**Required work**
1 – In the text on tweet dataframes, what four types of tweet does the `type` column distinguish?
2 – Carry on the text on tweet dataframes from the point where it stops.

**Reading text**
----------

After having requested tweets data, some dataframes were generated with different data.

- **tweets**: Pandas dataframe with information about tweets. The data from this dataframe is the required to perform text classification as well as to generate some visualizations. Columns:
    - `text`: Tweet content.
    - `lang`: Tweets' original language. Although some tweets are not in English, during the pre-processing process tweets are translated from the origin language to English.
    - `possibly_sensitive`: Boolean. Specifies if the tweet might be sensitive. 
    - `tweet_id`: Tweet's unique identifier.
    - `created_at`: When the tweet was created (tweeted).
    - `type`: Type of tweet: original tweet, replied (reply from another tweet), quoted or retweeted.
    
    
- **users**: Pandas dataframe with users information. Columns:
    - `user_id`: User's unique identifier.
    - `username`: User's username.
    - `name`: Name that is displayed on Twitter.
    - `location`: User's location. In Twitter there is this field in the user's biography were users can specify their location. Maybe this location is where they were born, where they currently live or just a random place. However, many users do not really include a geographical location in there, some of them just write something else such as their pronouns. So this field do not necessary specifies a geographical location.


- **places**: Pandas dataframe about places where a tweet was tweeted.
    - `country`: Country where a tweet was tweeted.
    - `full_name`: City, countrty where a tweet was tweeted.
    - `geo.place_id`: Unique identifier of location.
    - `name`: City name where a tweet was tweeted.

In [7]:
def create_dataframes(json_tweets, today):
    
    """
    Function to create and organize different data into specific data frames.
    
    Inputs:
        - json_tweets: A dictionary with tweets data.
    
    Outputs: 
        - tweets: Pandas dataframe with relevant information about tweets (to
                  further perform text classification).
                  
        - users: Pandas dataframe with users information.
        
        - places (optional): Pandas dataframe about places where users tweeted. If not a 
                  single tweets contains the place where it was tweeted, then
                  this dataframe will not be returned.

----------

Listing for finding displayed items
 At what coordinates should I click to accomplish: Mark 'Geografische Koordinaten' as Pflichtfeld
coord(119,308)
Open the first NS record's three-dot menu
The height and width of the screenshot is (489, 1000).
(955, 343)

----------

**Answers to the exercise**
1 – Original, replied, quoted, or retweeted.

2 –
    """
        
    # Create users dataframe
    users = pd.json_normalize(json_tweets['includes']['users']).rename(columns = {"id":"user_id"})
    
    # Create df with tweet's data
    tweets = pd.json_normalize(json_tweets['data']).rename(columns = {"id":"tweet_id", 
                                                                      "geo.place_id":"geo_place_id"})
        
    # Get tweet's type
    tweets['type'] = tweets.referenced_tweets.apply(lambda x: x[0]["type"] if type(x) == list else None)
    
    # get referenced tweets ids
    tweets["ref_tweet_id"] = tweets.referenced_tweets.apply(lambda x: x[0]['id']\
                                                            if isinstance(x, list) else x)

        
    # Drop retweeted tweets and tweets with undefined anguage
    #tweets = tweets[tweets["type"] != "retweeted"].reset_index(drop = True)
    tweets = tweets[tweets["lang"] != "und"]
        
    # id to string
    tweets["tweet_id"] = tweets["tweet_id"].astype(str)
        
    ## List of users in tweets dataframe to only 
    ## keep users from tweets dataframe
    #user_list = tweets.author_id.unique()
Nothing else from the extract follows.